What you are asked to do
Filter the entries, keeping every line with the word "menu".

[Collected data entries]
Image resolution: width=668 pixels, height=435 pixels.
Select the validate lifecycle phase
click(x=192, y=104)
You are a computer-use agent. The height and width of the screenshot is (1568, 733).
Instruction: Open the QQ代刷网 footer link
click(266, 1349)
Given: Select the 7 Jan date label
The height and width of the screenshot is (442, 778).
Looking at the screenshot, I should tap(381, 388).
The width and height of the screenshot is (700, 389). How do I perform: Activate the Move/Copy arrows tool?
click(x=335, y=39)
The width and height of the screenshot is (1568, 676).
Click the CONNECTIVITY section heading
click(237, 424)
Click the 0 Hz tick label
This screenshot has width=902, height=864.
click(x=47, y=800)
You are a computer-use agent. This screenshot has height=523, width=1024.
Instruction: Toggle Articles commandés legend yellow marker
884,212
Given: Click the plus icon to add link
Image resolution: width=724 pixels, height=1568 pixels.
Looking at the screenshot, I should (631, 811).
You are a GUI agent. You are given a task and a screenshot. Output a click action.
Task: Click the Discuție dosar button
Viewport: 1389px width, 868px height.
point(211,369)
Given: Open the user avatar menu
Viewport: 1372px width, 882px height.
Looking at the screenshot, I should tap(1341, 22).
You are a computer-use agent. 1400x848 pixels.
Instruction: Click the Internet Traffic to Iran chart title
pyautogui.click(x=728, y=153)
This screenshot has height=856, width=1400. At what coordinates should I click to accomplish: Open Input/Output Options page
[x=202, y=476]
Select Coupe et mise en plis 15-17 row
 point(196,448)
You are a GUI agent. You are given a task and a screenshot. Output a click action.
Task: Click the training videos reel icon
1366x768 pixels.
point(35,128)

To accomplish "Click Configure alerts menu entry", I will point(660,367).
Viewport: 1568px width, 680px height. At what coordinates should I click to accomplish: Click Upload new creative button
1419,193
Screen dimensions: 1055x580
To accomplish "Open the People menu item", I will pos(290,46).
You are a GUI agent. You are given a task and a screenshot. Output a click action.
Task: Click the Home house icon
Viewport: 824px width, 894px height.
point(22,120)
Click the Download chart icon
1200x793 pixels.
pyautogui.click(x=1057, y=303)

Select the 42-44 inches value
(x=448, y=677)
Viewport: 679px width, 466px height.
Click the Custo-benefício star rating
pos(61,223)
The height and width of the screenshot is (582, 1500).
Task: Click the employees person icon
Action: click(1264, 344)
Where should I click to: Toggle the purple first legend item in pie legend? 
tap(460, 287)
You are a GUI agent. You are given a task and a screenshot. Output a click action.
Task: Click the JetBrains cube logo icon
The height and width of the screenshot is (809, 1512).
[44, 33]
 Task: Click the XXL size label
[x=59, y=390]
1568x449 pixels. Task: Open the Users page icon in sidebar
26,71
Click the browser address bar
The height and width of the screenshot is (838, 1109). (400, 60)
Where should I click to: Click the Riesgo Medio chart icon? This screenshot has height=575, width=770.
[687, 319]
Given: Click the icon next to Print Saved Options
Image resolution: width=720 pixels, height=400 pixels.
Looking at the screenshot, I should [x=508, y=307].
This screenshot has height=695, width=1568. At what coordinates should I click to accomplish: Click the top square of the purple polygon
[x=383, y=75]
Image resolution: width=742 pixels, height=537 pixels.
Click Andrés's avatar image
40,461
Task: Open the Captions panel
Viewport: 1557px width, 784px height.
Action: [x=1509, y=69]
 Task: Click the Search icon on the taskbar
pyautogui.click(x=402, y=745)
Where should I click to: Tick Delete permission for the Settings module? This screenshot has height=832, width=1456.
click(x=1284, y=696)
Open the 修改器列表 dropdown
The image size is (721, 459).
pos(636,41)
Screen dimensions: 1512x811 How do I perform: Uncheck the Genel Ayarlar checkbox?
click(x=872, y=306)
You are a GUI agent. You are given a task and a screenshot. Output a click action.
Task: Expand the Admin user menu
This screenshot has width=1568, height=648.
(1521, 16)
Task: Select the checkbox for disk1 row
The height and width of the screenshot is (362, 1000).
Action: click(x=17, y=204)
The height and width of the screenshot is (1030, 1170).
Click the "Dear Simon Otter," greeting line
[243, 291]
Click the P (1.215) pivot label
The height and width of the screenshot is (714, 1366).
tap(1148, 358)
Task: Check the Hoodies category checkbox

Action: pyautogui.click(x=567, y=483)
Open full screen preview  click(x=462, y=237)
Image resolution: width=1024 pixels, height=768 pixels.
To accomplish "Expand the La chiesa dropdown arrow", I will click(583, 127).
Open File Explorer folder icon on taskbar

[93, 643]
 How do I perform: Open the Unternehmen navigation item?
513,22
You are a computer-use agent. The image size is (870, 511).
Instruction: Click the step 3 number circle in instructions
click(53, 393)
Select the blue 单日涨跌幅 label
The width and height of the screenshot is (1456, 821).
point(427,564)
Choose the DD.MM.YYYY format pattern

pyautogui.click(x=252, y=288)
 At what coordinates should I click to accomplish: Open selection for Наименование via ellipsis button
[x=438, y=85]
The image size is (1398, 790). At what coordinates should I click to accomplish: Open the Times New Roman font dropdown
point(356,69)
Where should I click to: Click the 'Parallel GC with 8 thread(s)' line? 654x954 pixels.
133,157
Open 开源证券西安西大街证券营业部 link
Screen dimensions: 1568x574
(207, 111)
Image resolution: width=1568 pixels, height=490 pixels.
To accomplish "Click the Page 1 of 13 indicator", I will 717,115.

Written solution
Given: Open the user avatar menu
To accomplish "Click Configure alerts menu entry", I will point(660,367).
To accomplish "Open the People menu item", I will pos(290,46).
Task: Expand the Admin user menu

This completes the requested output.